Zaloguj się, aby obserwować  
Illidan_Shando

Nowa matura ;/

5431 postów w tym temacie

Dnia 05.05.2006 o 18:35, Marrbacca napisał:

U Was też taka panika była jak się okazało, że jest kilka wersji arkusza?


Powiem tak - niektórzy mogą z tego powodu oblać. Co prawda nie wiem, czy jak się przepisało wszystkie odpowiedzi z innej grupy to wychodziło idealnie źle, ale potrafię zrozumieć nerwy niektórych ;)

Co gorsze - przez to widać ewidentnie kto ściągał. Czy szykuje się zatem bezprecedensowa fala unieważnień matur? :)

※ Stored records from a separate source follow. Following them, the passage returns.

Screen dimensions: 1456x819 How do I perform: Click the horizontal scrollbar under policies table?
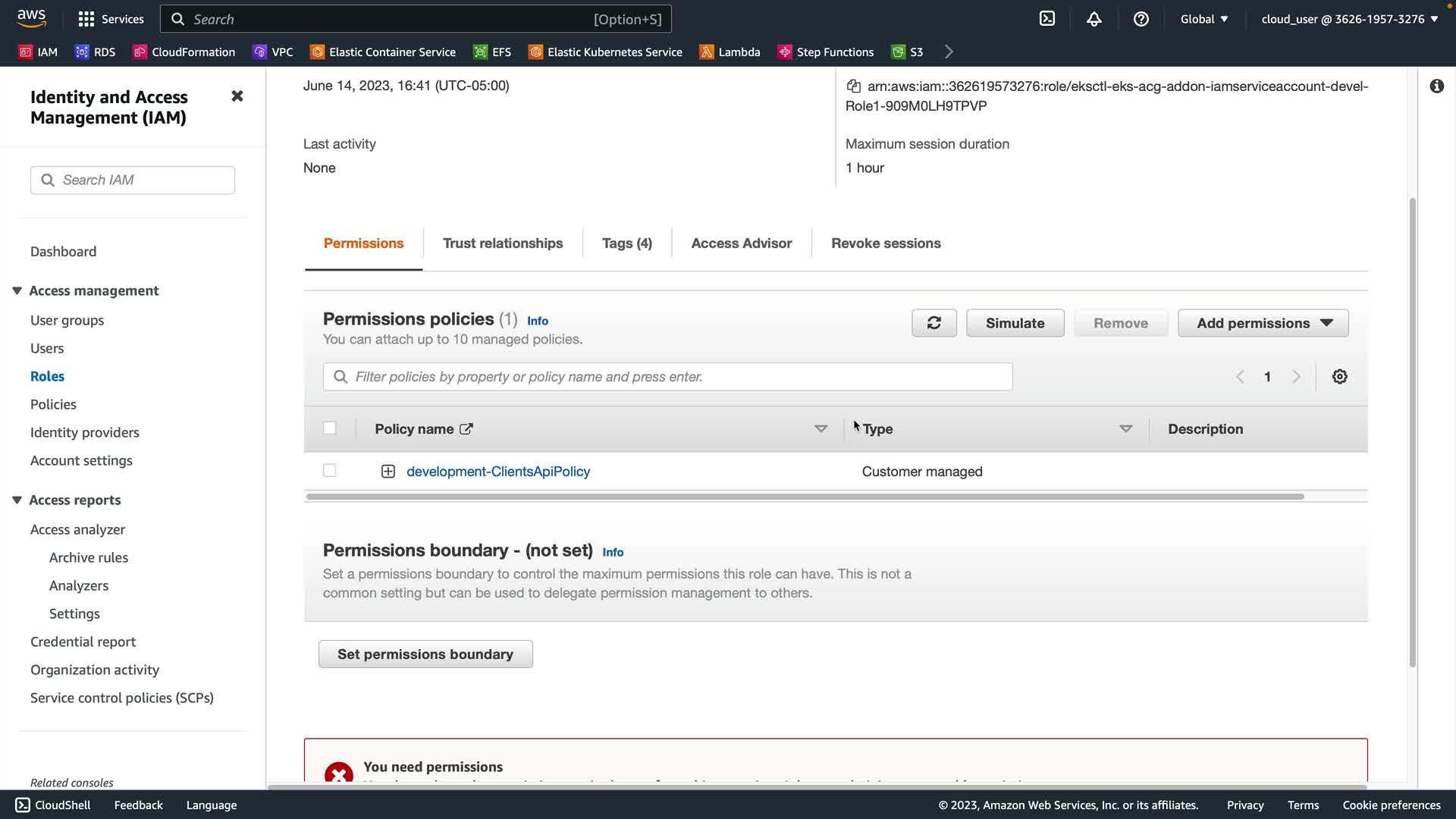[x=804, y=497]
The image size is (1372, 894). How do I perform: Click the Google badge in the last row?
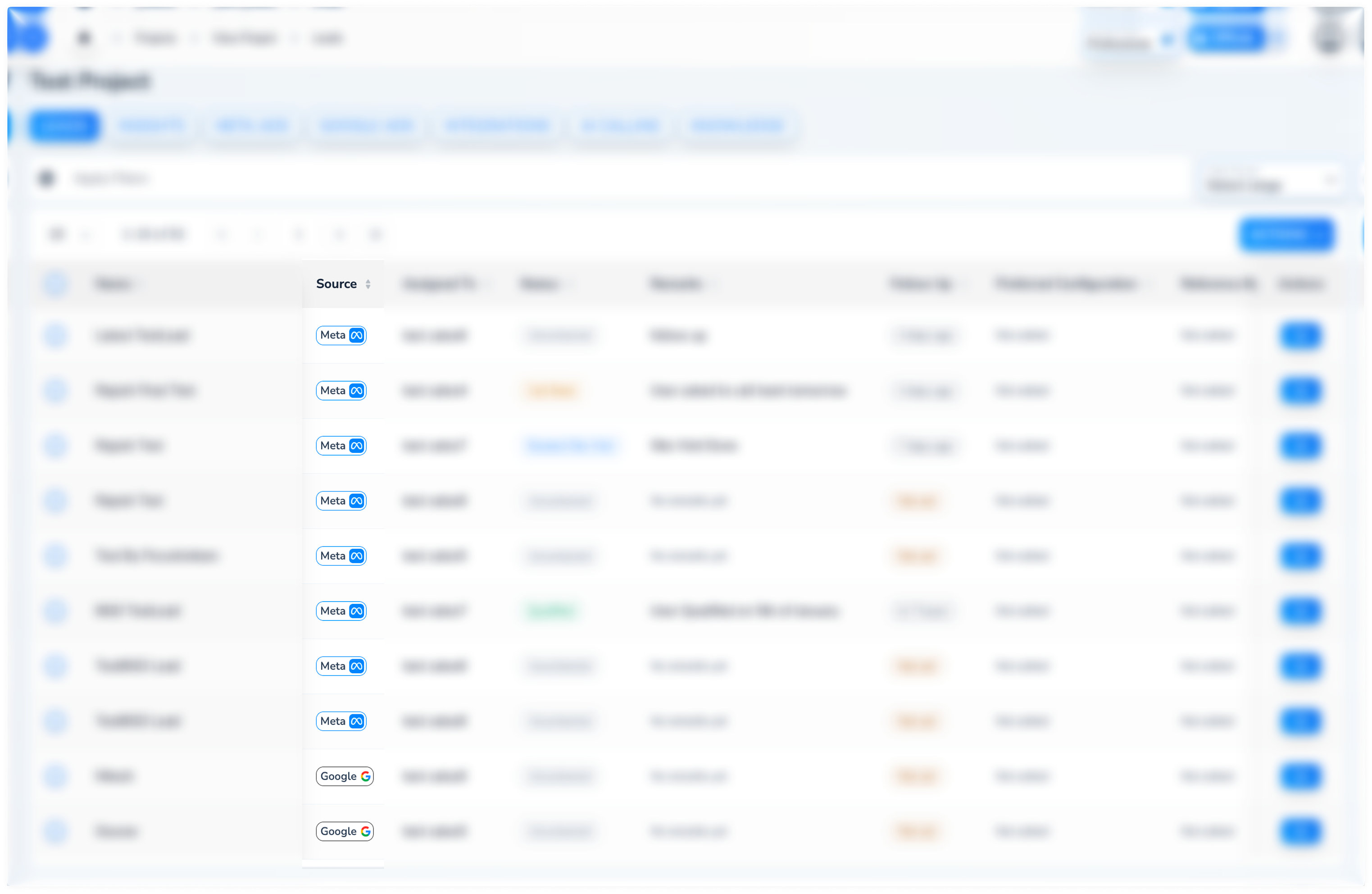click(x=345, y=831)
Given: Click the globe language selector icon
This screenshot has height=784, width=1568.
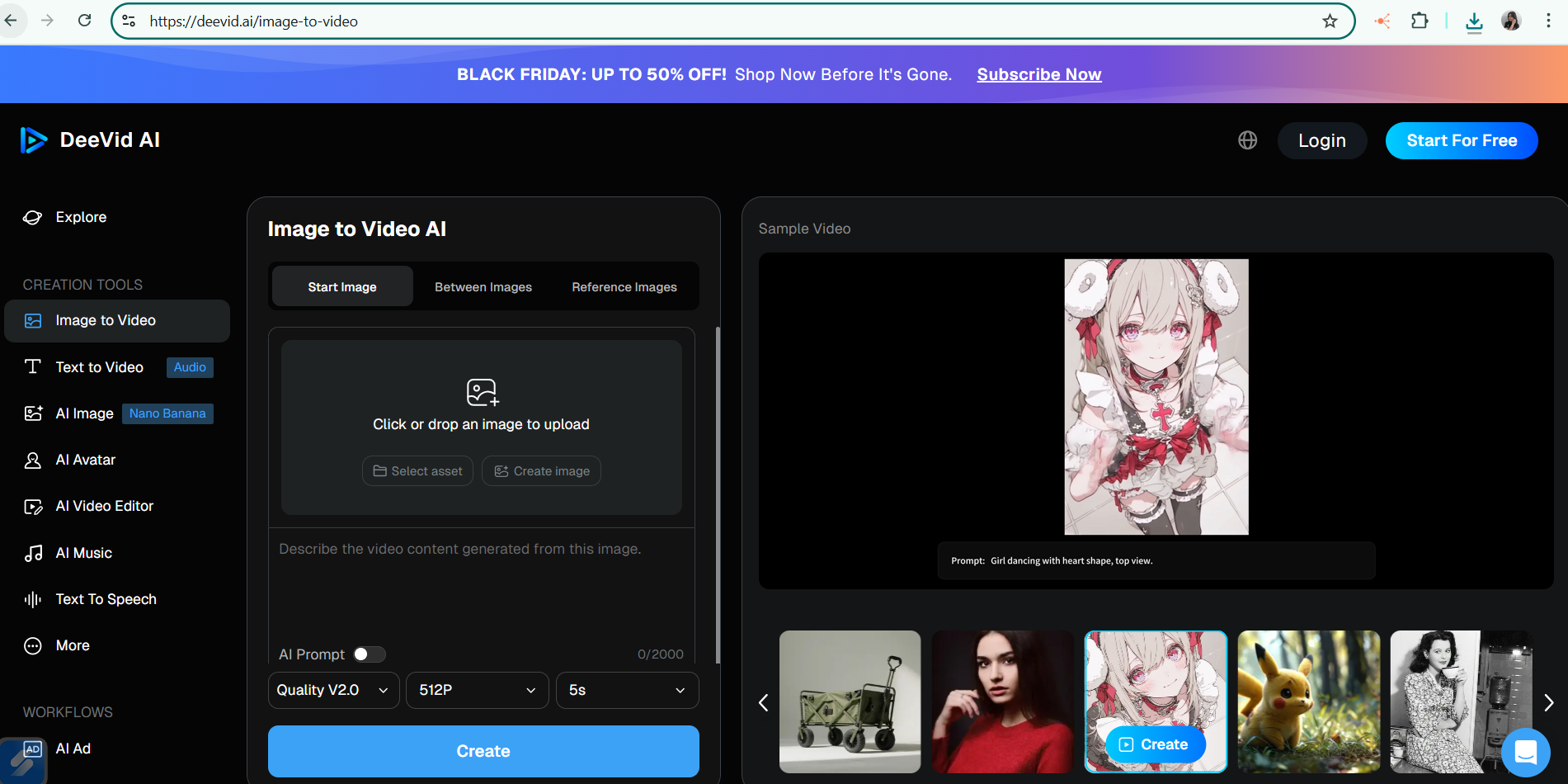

Przy okazji: angielski był prosty, choć mam wrażenie że zgodnie z wynikami z próbnej podstawowy trochę utrudnili, a rozszerzony ułatwili (teksty banalne, a gramatyka w III arkuszu była bez porównania łatwiejsza niż na maturze próbnej). Wybrałem rozprawkę - prosty temat, sam się pisał :)

Udostępnij ten post


Link to postu
Udostępnij na innych stronach
Dnia 05.05.2006 o 18:35, Marrbacca napisał:

U Was też taka panika była jak się okazało, że jest kilka wersji arkusza?


Tak jak wszędzie. I pewnie znajdzie się kilka osób, które przez to zawalą. Choć poza tymi mniej uczciwymi, lekki horror przeżywali wszyscy piszący. W końcu to bardzo głupie uczucie, kiedy po skończeniu pisania, kiedy jesteś że prawie wszystko masz dobrze, okazuje się, że kumpel ma całkiem inne odpowiedzi^^"

Ale i tak nie przebije momentu przy omawianiu wyników, w którym nie wiedząc jeszcze o grupach, dobre 5 minut kłóciliśmy się czy w 1 pytaniu do drugiego słuchania było wpisanych 2 czy 3 sponsorów. Z perspektywy czasu, śmieszna mogłaby się wydawać sytuacja, kiedy początkowo pewne swoich racji strony z czasem tracą pewność siebie. Choć wtedy wcale to nie było dla niektórych zabawne.

Udostępnij ten post


Link to postu
Udostępnij na innych stronach

ja z zadań zamkniętych nie straciłem nic na podstawce, a na rozszerzonej 3 pkt (perfidna była ta część gramatyczna, a zwłaszcza to, że prawidłowe jest ''ensure'' a nie ''assure''). mam nadzieję, że w pracach pisemnych byków nie narobiłem, to powinno byc co najmniej 90% z tej matury, choć dla mnie liczy się tylko podstawowa, rozszerzoną wziąłem tylko dla sprawdzenia samego siebie.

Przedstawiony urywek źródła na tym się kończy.